VServer 1.9.2 (patch-2.6.8.1-vs1.9.2.diff)
[linux-2.6.git] / arch / ia64 / kernel / mca.c
index 3f2e929..9c5104c 100644 (file)
@@ -108,6 +108,7 @@ struct ia64_mca_tlb_info ia64_mca_tlb_list[NR_CPUS];
 #define MAX_CPE_POLL_INTERVAL (15*60*HZ) /* 15 minutes */
 #define MIN_CPE_POLL_INTERVAL (2*60*HZ)  /* 2 minutes */
 #define CMC_POLL_INTERVAL     (1*60*HZ)  /* 1 minute */
+#define CPE_HISTORY_LENGTH    5
 #define CMC_HISTORY_LENGTH    5
 
 static struct timer_list cpe_poll_timer;
@@ -129,6 +130,8 @@ static int cpe_poll_enabled = 1;
 
 extern void salinfo_log_wakeup(int type, u8 *buffer, u64 size, int irqsafe);
 
+static int mca_init;
+
 /*
  * IA64_MCA log support
  */
@@ -244,7 +247,9 @@ ia64_mca_log_sal_error_record(int sal_info_type)
        u8 *buffer;
        u64 size;
        int irq_safe = sal_info_type != SAL_INFO_TYPE_MCA && sal_info_type != SAL_INFO_TYPE_INIT;
+#ifdef IA64_MCA_DEBUG_INFO
        static const char * const rec_name[] = { "MCA", "INIT", "CMC", "CPE" };
+#endif
 
        size = ia64_log_get(sal_info_type, &buffer, irq_safe);
        if (!size)
@@ -253,7 +258,7 @@ ia64_mca_log_sal_error_record(int sal_info_type)

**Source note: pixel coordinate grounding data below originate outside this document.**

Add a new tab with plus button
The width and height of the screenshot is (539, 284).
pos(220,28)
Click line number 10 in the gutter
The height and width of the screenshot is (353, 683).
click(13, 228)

        salinfo_log_wakeup(sal_info_type, buffer, size, irq_safe);
 
        if (irq_safe)
-               printk(KERN_INFO "CPU %d: SAL log contains %s error record\n",
+               IA64_MCA_DEBUG("CPU %d: SAL log contains %s error record\n",
                        smp_processor_id(),
                        sal_info_type < ARRAY_SIZE(rec_name) ? rec_name[sal_info_type] : "UNKNOWN");
 
@@ -267,20 +272,67 @@ ia64_mca_log_sal_error_record(int sal_info_type)
  */
 #ifndef PLATFORM_MCA_HANDLERS
 
+#ifdef CONFIG_ACPI
+
+static int cpe_vector = -1;
+
 static irqreturn_t
 ia64_mca_cpe_int_handler (int cpe_irq, void *arg, struct pt_regs *ptregs)
 {
-       IA64_MCA_DEBUG("%s: received interrupt. CPU:%d vector = %#x\n",
-                      __FUNCTION__, smp_processor_id(), cpe_irq);
+       static unsigned long    cpe_history[CPE_HISTORY_LENGTH];
+       static int              index;
+       static spinlock_t       cpe_history_lock = SPIN_LOCK_UNLOCKED;
+
+       IA64_MCA_DEBUG("%s: received interrupt vector = %#x on CPU %d\n",
+                      __FUNCTION__, cpe_irq, smp_processor_id());
 
        /* SAL spec states this should run w/ interrupts enabled */
        local_irq_enable();
 
-       /* Get the CMC error record and log it */
+       /* Get the CPE error record and log it */
        ia64_mca_log_sal_error_record(SAL_INFO_TYPE_CPE);
+
+       spin_lock(&cpe_history_lock);
+       if (!cpe_poll_enabled && cpe_vector >= 0) {
+
+               int i, count = 1; /* we know 1 happened now */
+               unsigned long now = jiffies;
+
+               for (i = 0; i < CPE_HISTORY_LENGTH; i++) {
+                       if (now - cpe_history[i] <= HZ)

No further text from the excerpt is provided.